Vê-se, portanto, que a via eleita pelo excipiente é adequada, devendo este juízo apreciar a matéria posta em via exceção de pré executividade.

O ente público municipal alegou, em preliminar, a ocorrência de litispendência com o processo de nº 8000526-90.2015.805.0161, em tramitação neste juízo, tendo sido juntado aos autos decisão prolatada pela Juíza de Direito Substituta da Comarca de Maragogipe, na qual foi indeferido o pedido de liminar dos autos suscitados (mandado de segurança), com fundamento na ausência de um dos requisitos para concessão do pedido, referente ao “periculum in mora”, constata-se, portanto, que não houve análise de mérito da demanda, sendo que o pedido consistitu na concessão da segurança, a fim de que fossem declarados nulos o Processo Administrativo Fiscal nº 479/2015 e os atos dele decorrentes, no entanto, tal matéria não chegou a ser apreciada face o pedido de desistência apresentado pelo impetrante, uma vez que não obteve decisão concessiva do pedido de liminar.

Apesar do fundamento do pedido do mandado de segurança impetrado e da exceção de pré-executividade apresentarem similaridade, os pedidos das demandas são distintos, uma vez que o mandado de segurança trata-se de uma ação mandamental que visa determinar o cumprimento de uma ordem emitida pelo juiz, sendo que, no caso em tela, seria a declaração de ilegalidade dos atos praticados pela autoridade apontada como coatora com a desconstituição dos mesmos, enquanto na exceção de pré-executividade, que se trata de um incidente processual e não uma ação autônoma, se busca a extinção do processo de execução fiscal em decorrência da existência de um vício insanável.

Portanto, diante dos argumentos acima explanados não se trata de hipótese de litispendência entre o mandado de segurança impetrado pelo excipiente e a exceção de pré executividade.

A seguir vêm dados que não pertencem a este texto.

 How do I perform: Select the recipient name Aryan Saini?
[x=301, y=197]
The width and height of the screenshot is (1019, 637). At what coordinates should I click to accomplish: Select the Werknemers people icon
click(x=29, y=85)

No que diz respeito ao mérito, verifico que o excipente sustenta a existência de vício insanável no título que embasa a presente execução fiscal o que passarei a debruçar-me.

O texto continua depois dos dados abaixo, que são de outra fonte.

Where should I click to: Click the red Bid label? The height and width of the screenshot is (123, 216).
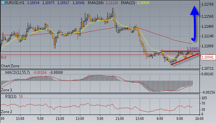pyautogui.click(x=3, y=57)
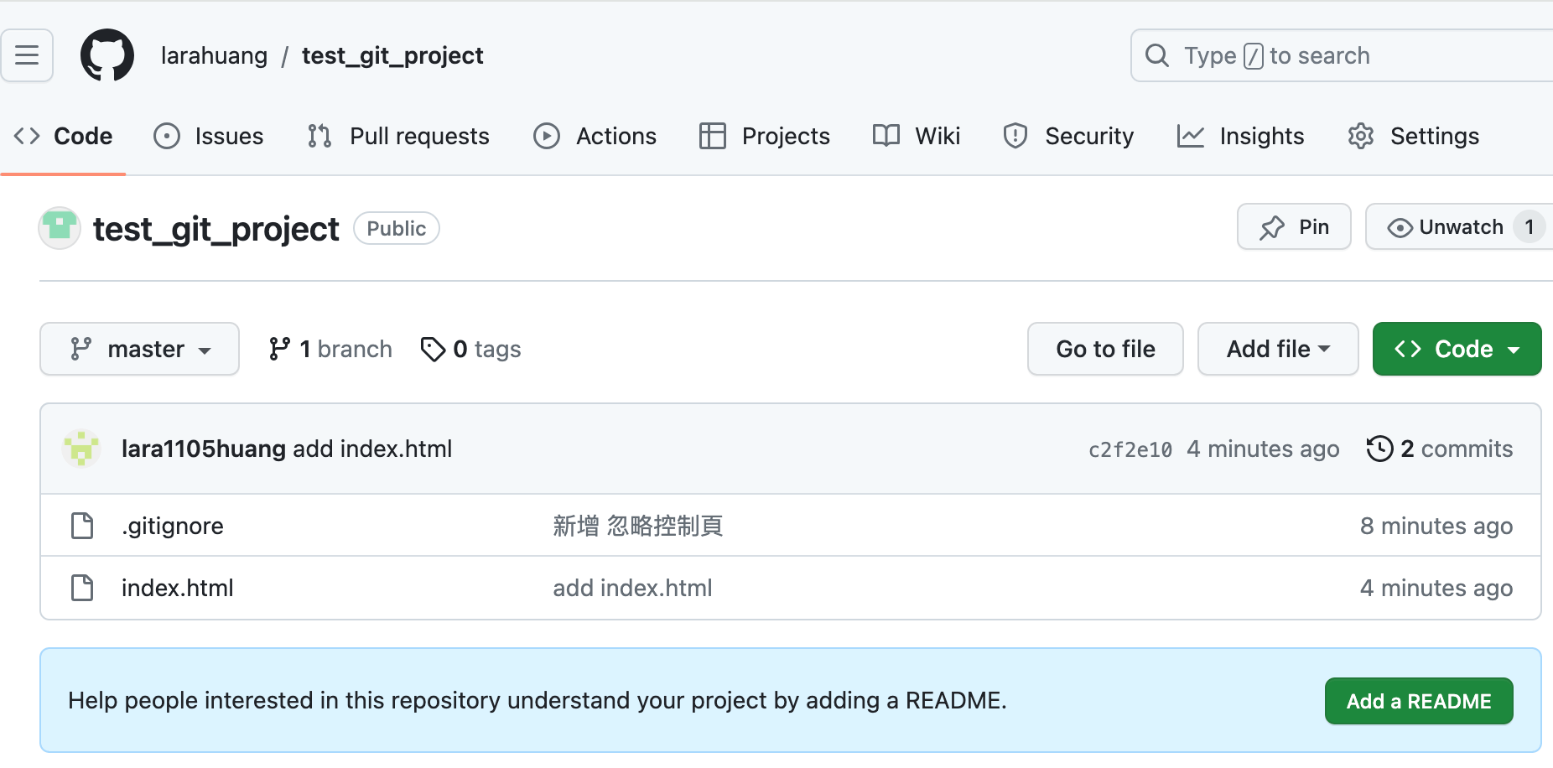1553x768 pixels.
Task: Open the Add file dropdown
Action: (1277, 349)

Ora, o poder de tributar decorre da soberania do Estado, possuindo limites, sendo que a cobrança de tributos gerará receitas para o Estado, viabilizando o funcionamento da máquina pública, prestando os serviços que lhe são afetos.

Tratando sobre o tema, aduz Eduardo Sabbag (Manual de Direito Tributário, Editora Saraiva, 2011, 3ª edição):

Conquanto a expressão poder de tributar pareça indicar “força de comando” ou “poder de mando”, não é essa a melhor exagese que se deve fazer da fatia da soberania financeira, intitulada por alguns de “soberania fiscal”. O poder de tributar é, em verdade, um poder de direito, lastreado no consentimento dos cidadãos, destinatários da invasão patrimonial, tendente à percepção do tributo. Se há em seu emprego uma parcela de força, ela se mostra institucionalizada, dotada de juricidade.

Assim, ao exercer o poder de tributar, o Estado além de criar o tributo, irá proceder a cobração da exação, sendo que nas execuções fiscais os valores cobrados serão inscritos em dívida ativa e passarão pelo curso de um processo administrativo que respeita entre outras garantias constitucionais, o contraditório e ampla defesa, podendo o devedor participar e influenciar na decisão que será prolatada no processo administrativo fiscal.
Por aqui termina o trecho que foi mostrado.